Passthrough x Deferred Update

For filesystems, ACLs are inherited according to the "aclinherit" property on the filesystem (or inherited from the project). Previous versions of software allowed four options for this setting: "discard", "noallow", "restricted", and "passthrough". The 2009.Q2.0.0 release introduces a new option, "passthrough-x", with slightly different semantics as described in the product documentation:

Same as "passthrough", except that the owner, group, and everyone ACL entries inherit the execute permission only if the file creation mode also requests the execute bit.
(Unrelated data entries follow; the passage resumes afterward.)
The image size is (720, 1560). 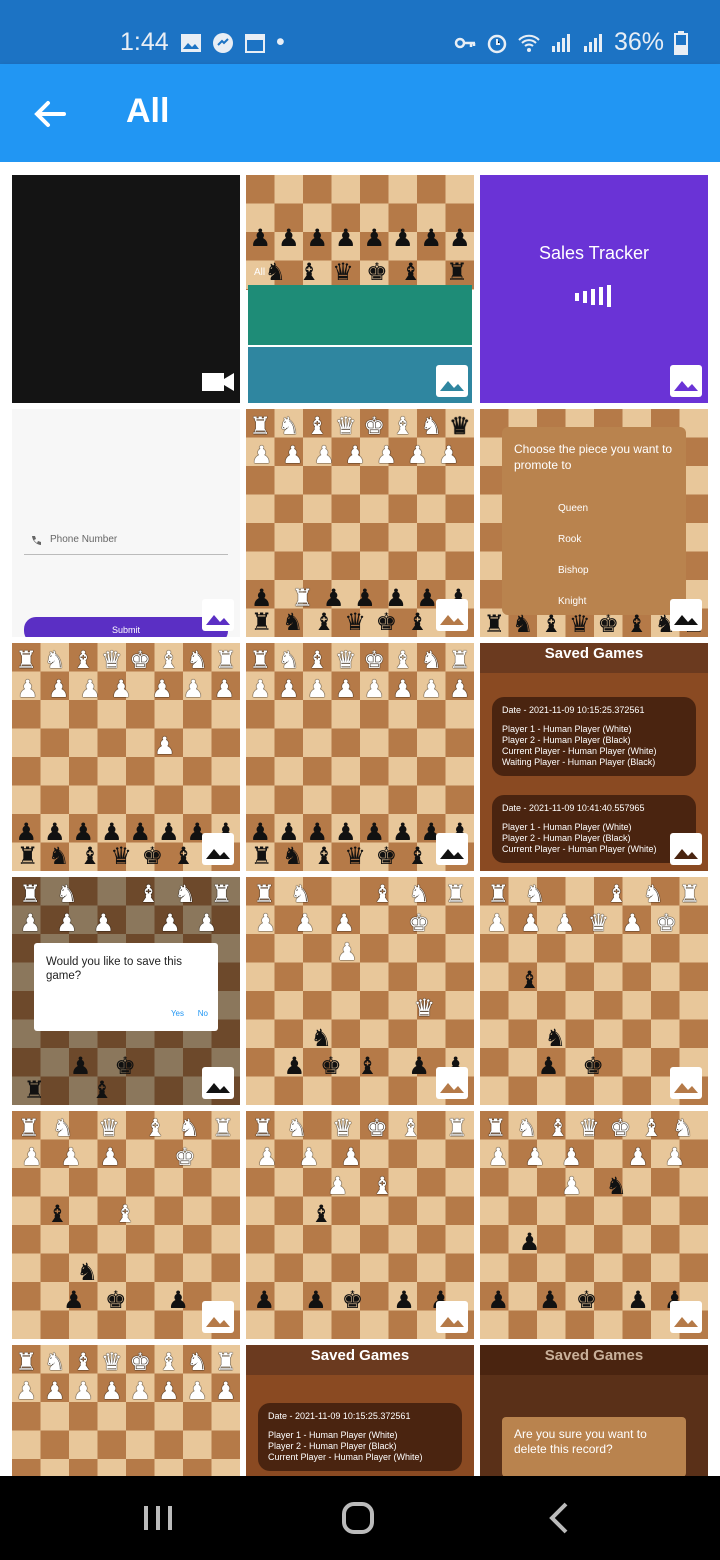 What do you see at coordinates (424, 1008) in the screenshot?
I see `mid-pieces: ♛` at bounding box center [424, 1008]. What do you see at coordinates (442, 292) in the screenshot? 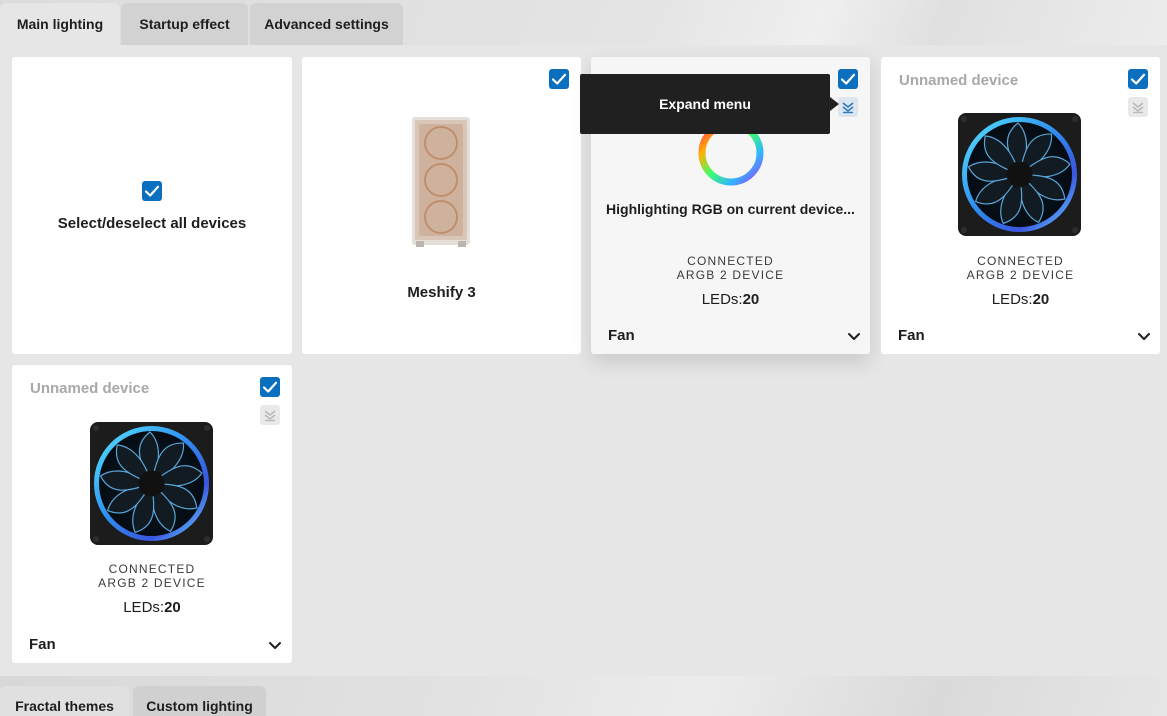
I see `device-name: Meshify 3` at bounding box center [442, 292]. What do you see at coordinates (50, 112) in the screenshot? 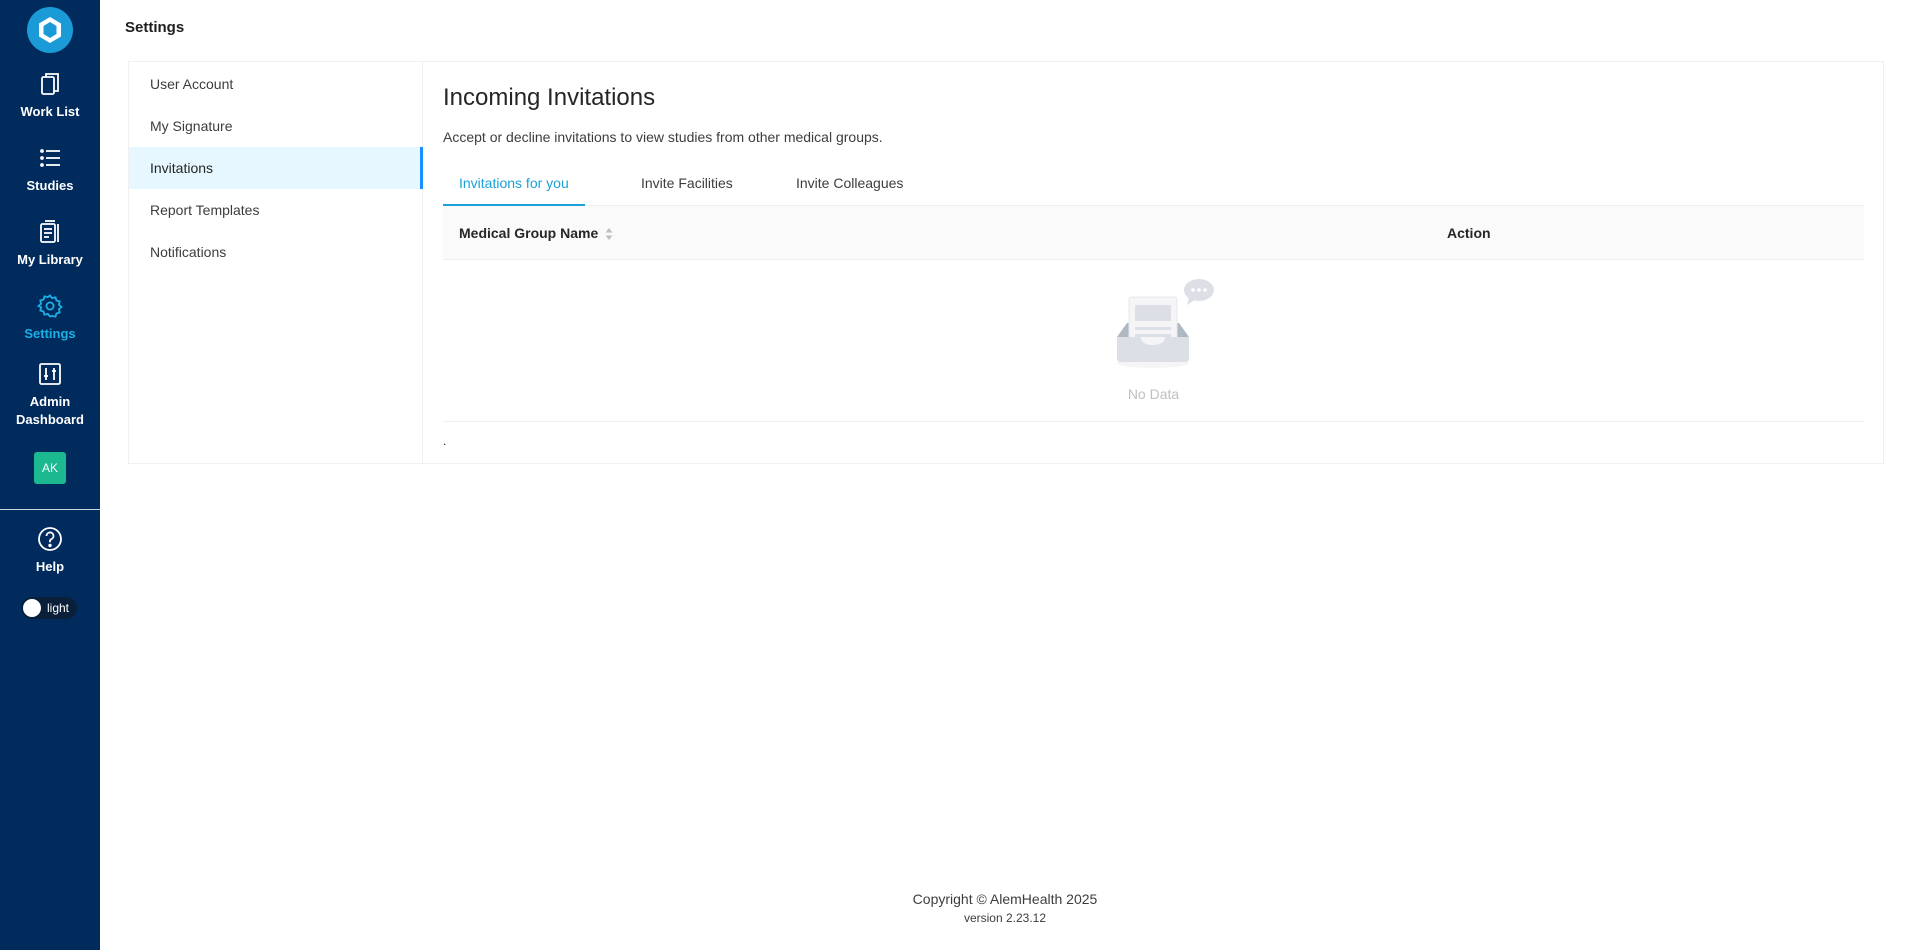
I see `nav-label-work-list: Work List` at bounding box center [50, 112].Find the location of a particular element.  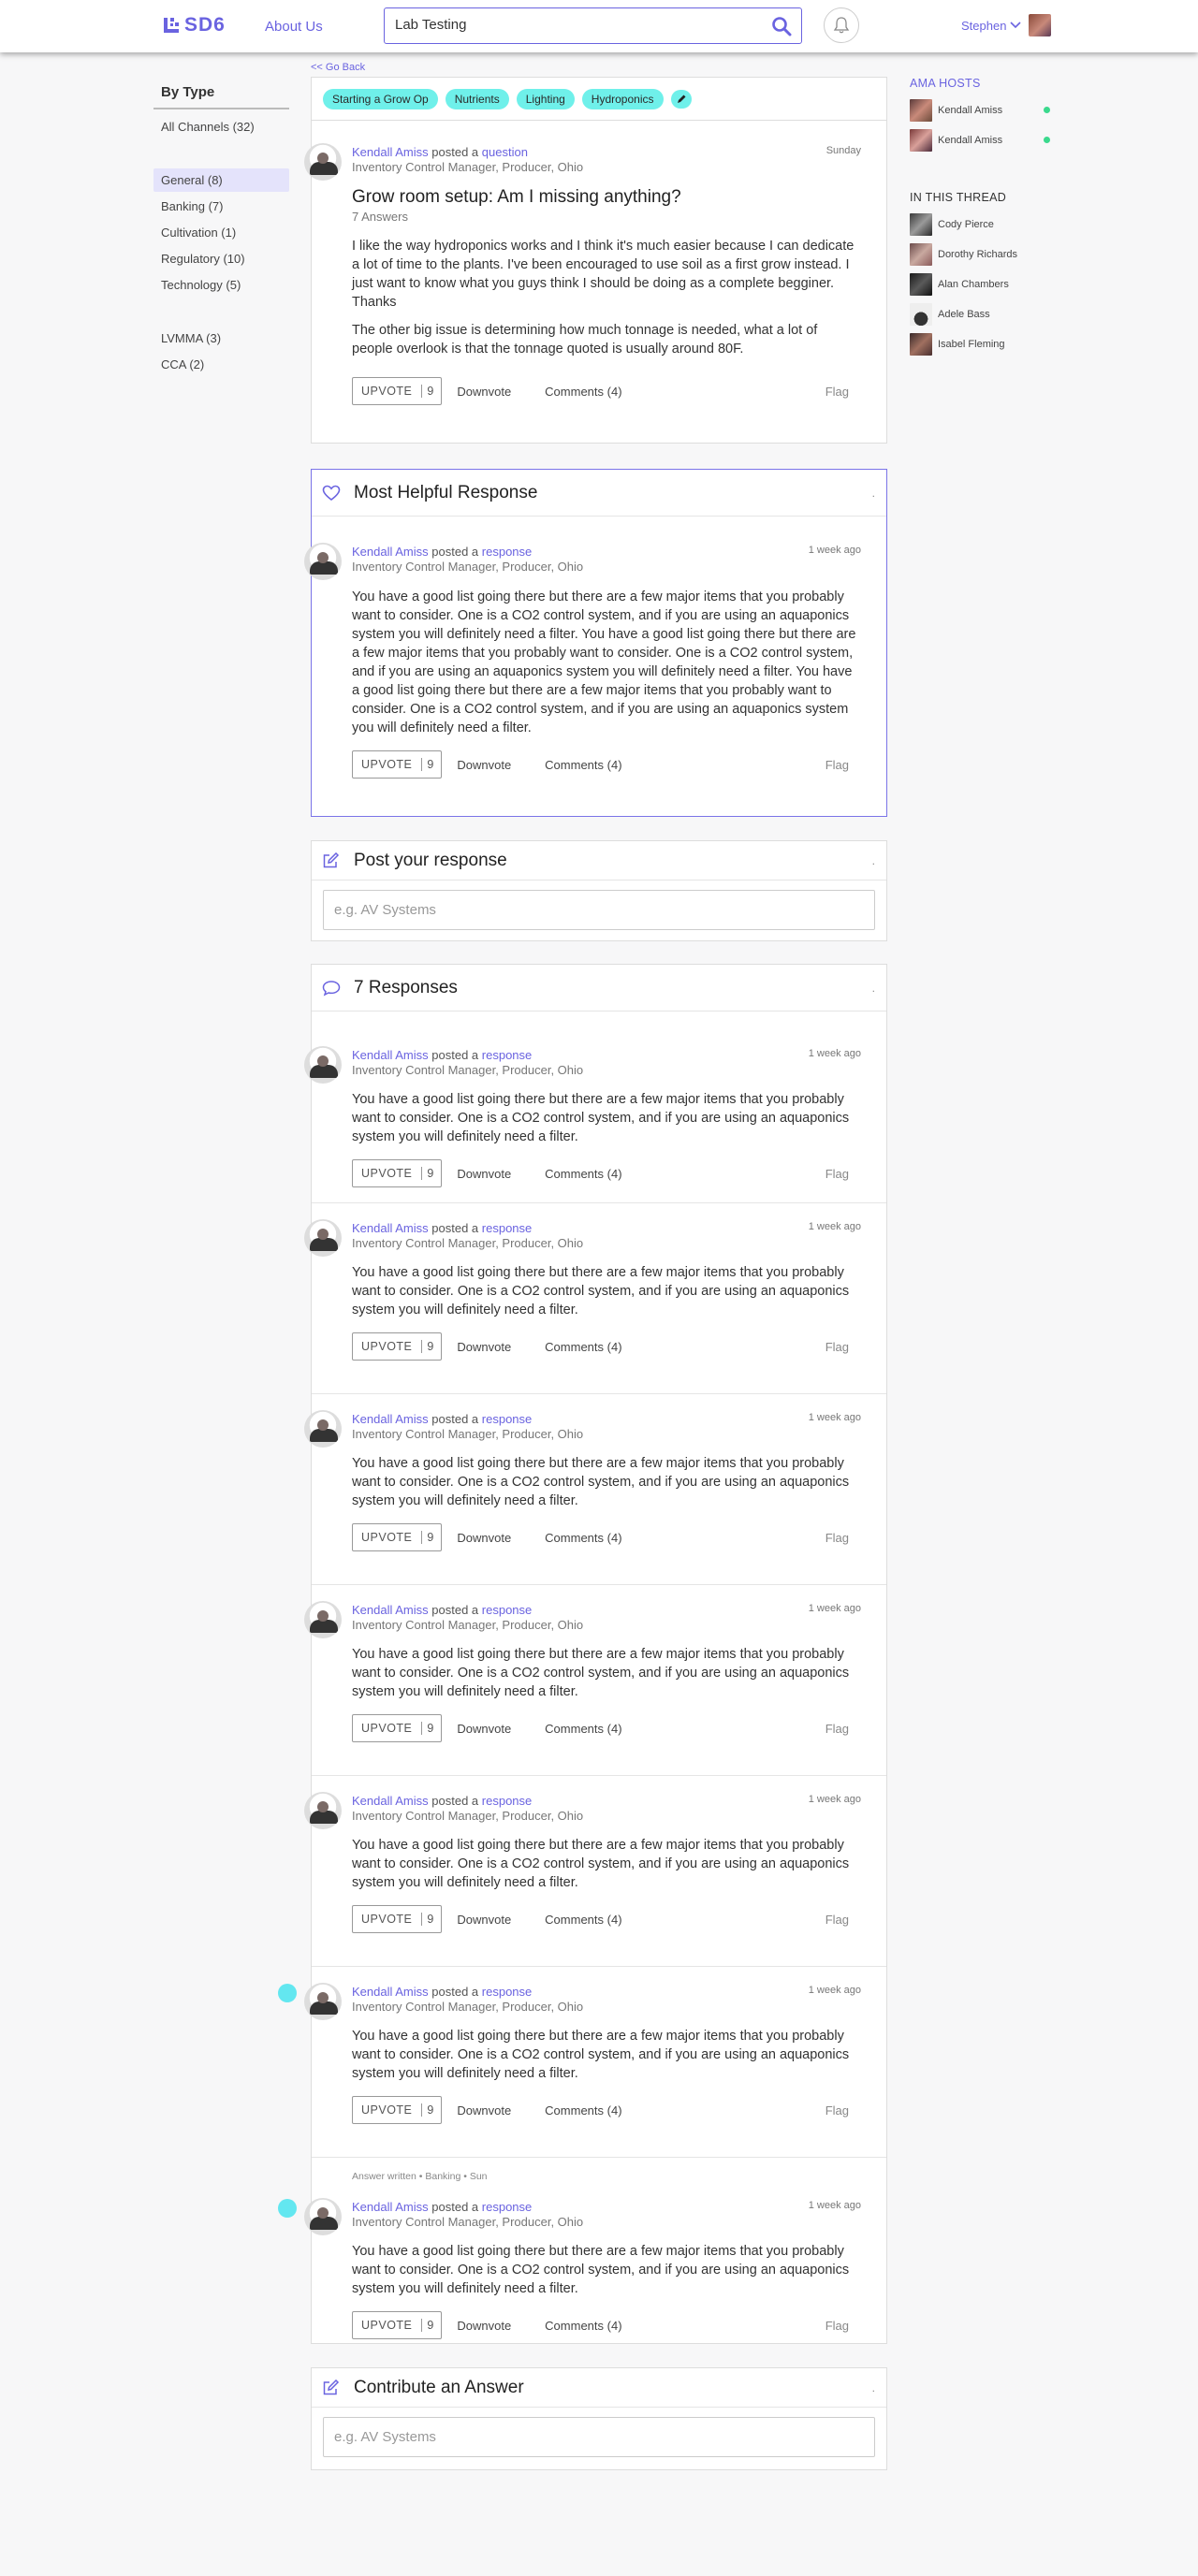

participant-item: Cody Pierce is located at coordinates (980, 225).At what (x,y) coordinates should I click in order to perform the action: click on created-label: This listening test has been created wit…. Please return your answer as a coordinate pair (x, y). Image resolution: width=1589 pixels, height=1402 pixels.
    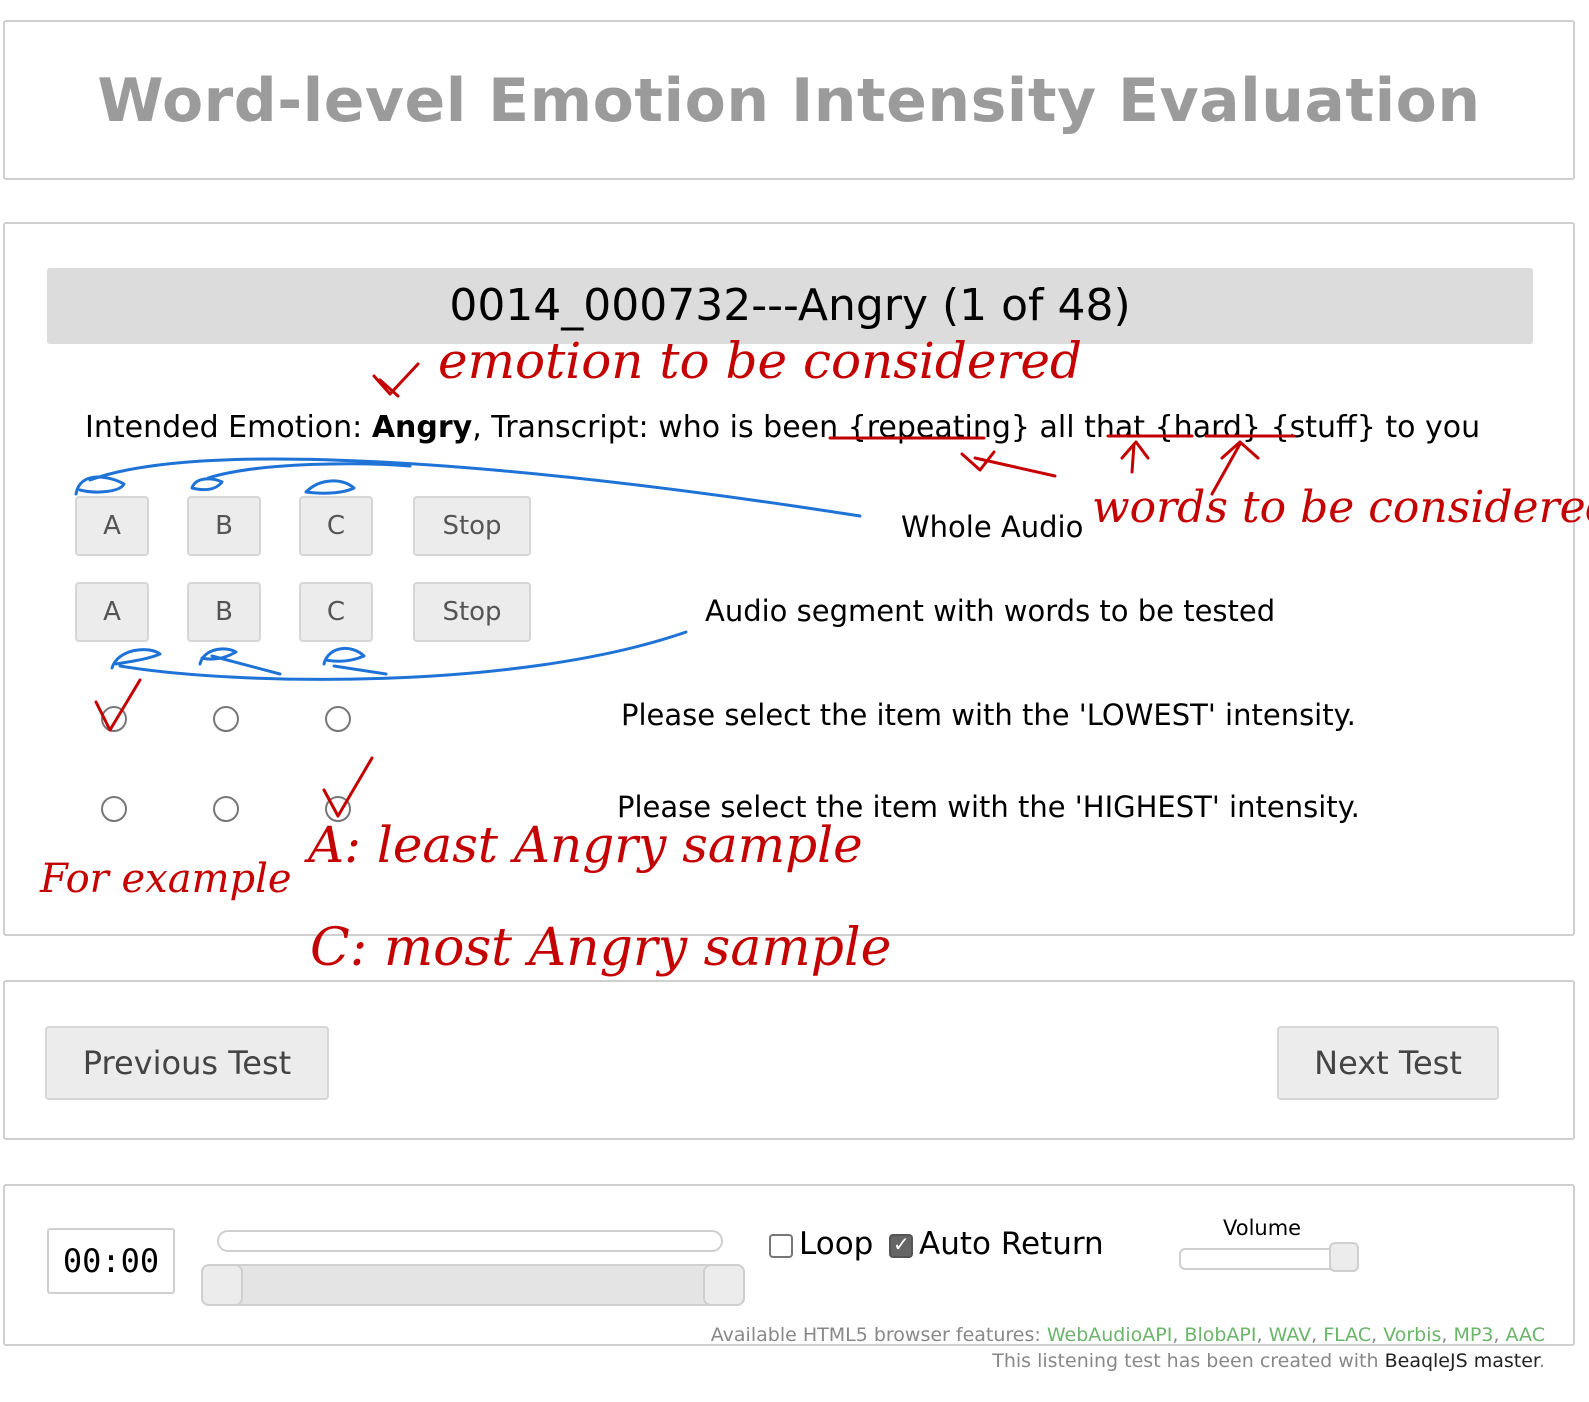
    Looking at the image, I should click on (1188, 1361).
The "passthrough" mode is typically used to cause all "data" files to be created with an identical mode in a directory tree. An administrator sets up ACL inheritance so that all files are created with a mode, such as 0664 or 0666. This all works as expected for data files, but you might want to optionally include the execute bit from the file creation mode into the inherited ACL. One example is an output file that is generated from tools, such as "cc" or "gcc". If the inherited ACL does not include the execute bit, then the output executable from the compiler is not executable until you use chmod(1) to change the permissions for the file.

To use this mode, the storage pool must be upgraded. If you choose not to upgrade the pool and attempt to use this property, you will get an error indicating that the storage pool needs to be upgraded first. There is no other implication of applying this update, and it can be ignored if there is no need to use this new setting. Applying this update is equivalent to upgrading the on-disk ZFS pool to ZFS Pool Version Summary.